After taking a week off for players to travel to Las Vegas for the 2016 World Series of Poker, the Global Poker League will come back to life with their six-week Summer Series. So just what is entailed in this “Summer Series” that differentiates itself from what we’ve seen previously from the GPL?
Over the first eight weeks of their inaugural season (the “first half”), the GPL has featured its 12 teams battling it out in an online format. The two conferences – the GPL Americas and the GPL Eurasia – have ritualistically played two Six Max Sit and Gos on Tuesdays (where each team puts up at least one player to play two sit and gos within each conference), then entered into team Heads Up battles (where one player takes on a player from another team in their conference) on Wednesdays and Thursdays. Over the next six weeks – and what will be an excellent test for the playoffs and championship action come this fall – we’ll see a completely different component from the GPL.
For the first time in the league’s existence, “The Cube” will make its premiere on Monday. “The Cube” is a soundproofed and vision-obscured…well, cube…that players will stand in to play their opponents in a live format (all other action previous to this has been online). While the players are sequestered in this manner, the entirety of the action can be viewed by those outside “The Cube,” including fans, television cameras and commentators. “The Cube” is expected to bring the fans closer to the game by being able to see the competitors up close and vicariously experience the action through those inside the structure.
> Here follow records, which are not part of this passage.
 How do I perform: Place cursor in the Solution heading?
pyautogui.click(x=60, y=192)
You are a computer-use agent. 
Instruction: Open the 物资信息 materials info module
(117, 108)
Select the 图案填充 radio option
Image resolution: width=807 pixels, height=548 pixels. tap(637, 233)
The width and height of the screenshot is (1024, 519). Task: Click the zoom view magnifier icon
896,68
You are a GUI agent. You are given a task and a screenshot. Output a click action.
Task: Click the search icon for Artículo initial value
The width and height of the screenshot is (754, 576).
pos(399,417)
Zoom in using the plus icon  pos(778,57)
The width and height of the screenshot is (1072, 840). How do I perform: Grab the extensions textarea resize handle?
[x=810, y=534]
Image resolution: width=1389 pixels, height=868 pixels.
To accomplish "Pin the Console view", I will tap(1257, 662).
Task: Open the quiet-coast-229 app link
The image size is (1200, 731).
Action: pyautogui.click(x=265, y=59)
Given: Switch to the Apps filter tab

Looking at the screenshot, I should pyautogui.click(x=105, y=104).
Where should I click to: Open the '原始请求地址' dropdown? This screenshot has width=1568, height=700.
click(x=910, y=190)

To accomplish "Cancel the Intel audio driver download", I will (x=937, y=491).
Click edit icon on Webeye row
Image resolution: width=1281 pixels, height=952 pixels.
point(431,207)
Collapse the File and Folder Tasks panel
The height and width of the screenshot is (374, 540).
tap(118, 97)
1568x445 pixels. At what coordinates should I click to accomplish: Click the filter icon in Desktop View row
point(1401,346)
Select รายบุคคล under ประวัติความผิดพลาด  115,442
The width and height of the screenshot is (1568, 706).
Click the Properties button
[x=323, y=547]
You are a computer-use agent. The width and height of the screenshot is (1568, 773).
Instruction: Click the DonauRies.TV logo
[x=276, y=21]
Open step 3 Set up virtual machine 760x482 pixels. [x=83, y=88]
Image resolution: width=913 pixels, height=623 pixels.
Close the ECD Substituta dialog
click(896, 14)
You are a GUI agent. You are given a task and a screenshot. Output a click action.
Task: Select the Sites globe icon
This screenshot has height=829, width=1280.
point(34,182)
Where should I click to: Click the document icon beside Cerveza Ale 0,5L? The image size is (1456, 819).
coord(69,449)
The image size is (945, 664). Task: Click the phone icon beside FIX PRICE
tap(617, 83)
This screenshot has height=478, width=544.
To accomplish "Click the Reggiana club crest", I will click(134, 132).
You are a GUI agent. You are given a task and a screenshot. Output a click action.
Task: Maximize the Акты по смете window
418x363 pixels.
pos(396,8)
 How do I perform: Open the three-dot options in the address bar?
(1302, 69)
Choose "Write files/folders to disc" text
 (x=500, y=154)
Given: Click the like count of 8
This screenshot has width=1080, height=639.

There’s also a bit of a change when it comes to playing, and we’re not talking about the players standing to take part in the event. Up to this point, the 12 teams that make up the GPL have stayed within their conferences, meaning that the GPL Americas have been beating up each other and the same for the GPL Eurasia. For the first time, the Summer Series will allow the teams to step outside their conference alignments and take on teams from the opposite conference. Over the next six weeks, each team will play the six members of the other conference in “Cube” matches, with the results having an effect on the conference standings.
For Week 1 of the Summer Series, which will run Monday through Saturday (as will the subsequent weeks), the matchups have been laid out as such:
Monday: L. A. Sunset vs. Paris Aviators
Tuesday: Moscow Wolverines vs. San Francisco Rush
Wednesday: London Royals vs. Las Vegas Moneymakers
Thursday: Hong Kong Stars vs. Montreal Nationals
Friday: Berlin Bears vs. Sao Paulo Metropolitans
Saturday: Rome Emperors vs. New York Rounders
As the muscle of the GPL is working feverishly on completing the appropriate arenas (including the broadcasting studios) for the Summer Series, the Monday matchup between L. A. and Paris will begin at 8PM, according to the GPL website. Subsequent matches will air each day at 2PM (Eastern Time) and continue that schedule throughout the remainder of the Summer Series.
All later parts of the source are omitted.